Python 2.7.5 (default, Mar  9 2014, 22:15:05) 
[GCC 4.2.1 Compatible Apple LLVM 5.0 (clang-500.0.68)] on darwin
Type "help", "copyright", "credits" or "license" for more information.

If instead an error is thrown, head over to the Python Wiki and download the correct version for your system.

Now, let's make sure you can pull up Idle, the official Python editor. From the console type:

idle

This should bring up a shell in which you can execute Python commands.

We are also going to need pip, a tool used to install and manage Python packages. Visit their documentation pages and click the link to download get-pip.py. Save the .py file to your desktop.

Back at the terminal, change directories to your desktop using the cd command. For example, if you are currently at your main $USER directory (on a Mac), type:

cd Desktop

This will bring you inside your desktop (and to the same level as the get-pip.py file that we just downloaded.

Now, type:

python get-pip.py

This should initialize setup of pip; progress will be displayed in your terminal window.

There are 2 main errors that you might encounter:

  1. Unable to locate file "get-pip.py": This results from not running the python get-pip.py command from the correct directory. You must cd into the directory in which the downloaded file resides. If you save the file to desktop but try to execute from root, you will get an error.
  2. Insufficient permissions: If the currently logged-in user does not have sufficient read/write access during the python installation, you will get an error. Try appending sudo to the beginning of the command and running again (i.e. sudo python get-pip.py).

If ever you encounter unexpected behavior at the command prompt, try closing the terminal window and opening a fresh one.

Next, we'll need to install Tweepy, a beautiful package for Twitter data handling. Since we've already got pip, this terminal command will do the trick:

pip install tweepy

Like before, if you have trouble with insufficient permissions, prepend the command with sudo.

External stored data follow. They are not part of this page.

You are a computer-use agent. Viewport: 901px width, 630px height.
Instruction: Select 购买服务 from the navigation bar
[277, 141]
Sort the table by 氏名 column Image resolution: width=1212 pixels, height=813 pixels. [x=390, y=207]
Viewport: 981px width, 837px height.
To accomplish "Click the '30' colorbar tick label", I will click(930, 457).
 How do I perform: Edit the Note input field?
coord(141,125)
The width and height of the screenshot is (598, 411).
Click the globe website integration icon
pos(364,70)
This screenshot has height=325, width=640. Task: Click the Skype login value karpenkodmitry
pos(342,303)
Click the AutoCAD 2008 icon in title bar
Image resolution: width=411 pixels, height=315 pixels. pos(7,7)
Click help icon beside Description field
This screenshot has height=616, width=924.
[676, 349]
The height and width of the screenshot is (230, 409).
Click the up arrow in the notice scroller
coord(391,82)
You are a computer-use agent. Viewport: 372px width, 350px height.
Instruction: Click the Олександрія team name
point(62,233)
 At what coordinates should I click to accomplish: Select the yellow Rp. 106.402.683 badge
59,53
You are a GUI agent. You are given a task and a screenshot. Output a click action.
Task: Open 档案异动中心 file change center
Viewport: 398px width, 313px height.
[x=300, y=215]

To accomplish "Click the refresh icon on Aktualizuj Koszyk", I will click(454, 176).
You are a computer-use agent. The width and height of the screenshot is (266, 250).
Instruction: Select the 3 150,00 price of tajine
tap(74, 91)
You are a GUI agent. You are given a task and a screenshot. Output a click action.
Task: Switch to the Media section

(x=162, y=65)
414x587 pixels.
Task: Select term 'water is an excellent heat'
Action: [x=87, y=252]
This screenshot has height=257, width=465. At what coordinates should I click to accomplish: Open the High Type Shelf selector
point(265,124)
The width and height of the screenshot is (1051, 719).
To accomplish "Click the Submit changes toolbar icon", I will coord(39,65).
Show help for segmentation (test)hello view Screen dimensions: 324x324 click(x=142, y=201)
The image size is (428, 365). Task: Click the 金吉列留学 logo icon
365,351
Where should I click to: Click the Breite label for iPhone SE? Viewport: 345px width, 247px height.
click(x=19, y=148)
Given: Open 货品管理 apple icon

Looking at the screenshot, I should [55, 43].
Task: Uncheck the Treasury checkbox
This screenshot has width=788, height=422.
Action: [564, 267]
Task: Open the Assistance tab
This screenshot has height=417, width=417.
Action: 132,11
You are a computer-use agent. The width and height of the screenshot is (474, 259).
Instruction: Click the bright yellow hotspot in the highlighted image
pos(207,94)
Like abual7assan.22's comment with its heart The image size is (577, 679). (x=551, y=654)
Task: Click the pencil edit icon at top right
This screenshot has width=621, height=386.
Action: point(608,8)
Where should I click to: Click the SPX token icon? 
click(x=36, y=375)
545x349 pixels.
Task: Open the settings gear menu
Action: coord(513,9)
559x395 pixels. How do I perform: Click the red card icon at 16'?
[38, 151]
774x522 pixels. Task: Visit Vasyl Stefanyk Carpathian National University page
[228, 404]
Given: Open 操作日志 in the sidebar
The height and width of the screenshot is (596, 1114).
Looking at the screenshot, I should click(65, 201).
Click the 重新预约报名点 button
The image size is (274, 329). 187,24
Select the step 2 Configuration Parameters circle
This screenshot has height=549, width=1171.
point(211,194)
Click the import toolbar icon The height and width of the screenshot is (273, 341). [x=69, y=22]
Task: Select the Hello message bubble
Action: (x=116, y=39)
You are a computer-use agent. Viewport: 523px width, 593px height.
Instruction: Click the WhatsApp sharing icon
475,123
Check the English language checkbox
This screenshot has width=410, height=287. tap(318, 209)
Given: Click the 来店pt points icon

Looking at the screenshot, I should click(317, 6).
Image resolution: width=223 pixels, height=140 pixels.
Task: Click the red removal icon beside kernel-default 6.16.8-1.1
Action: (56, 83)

Do similar installs for Pandas and Vincent:

pip install pandas
pip install vincent

We'll also need Pymongo, the recommended package for dealing with MongoDB in Python. Again, install using:

pip install pymongo

Pymongo interfaces with MongoDB, which requires there to be a data directory at a specific location on your hard drive. On a Mac, this means that you will need to create a new folder in your root directory called "data" (at the same level as your Applications, Library, System and Users folders). Inside this folder create another folder called "db". For more information visit this page.

Fun fact: MongoDB got its name from the word "humongous". I found this amusing.

Next up: Robomongo, a handy graphical interface for MongoDB. Visit their official page and download the correct version.

Once the download is complete and the installer has finished, go ahead and open the Robomongo application. The initial launch screen will prompt you create, edit, remove, clone or reorder database connections; this is where we will tie into our existing MongoDB installation.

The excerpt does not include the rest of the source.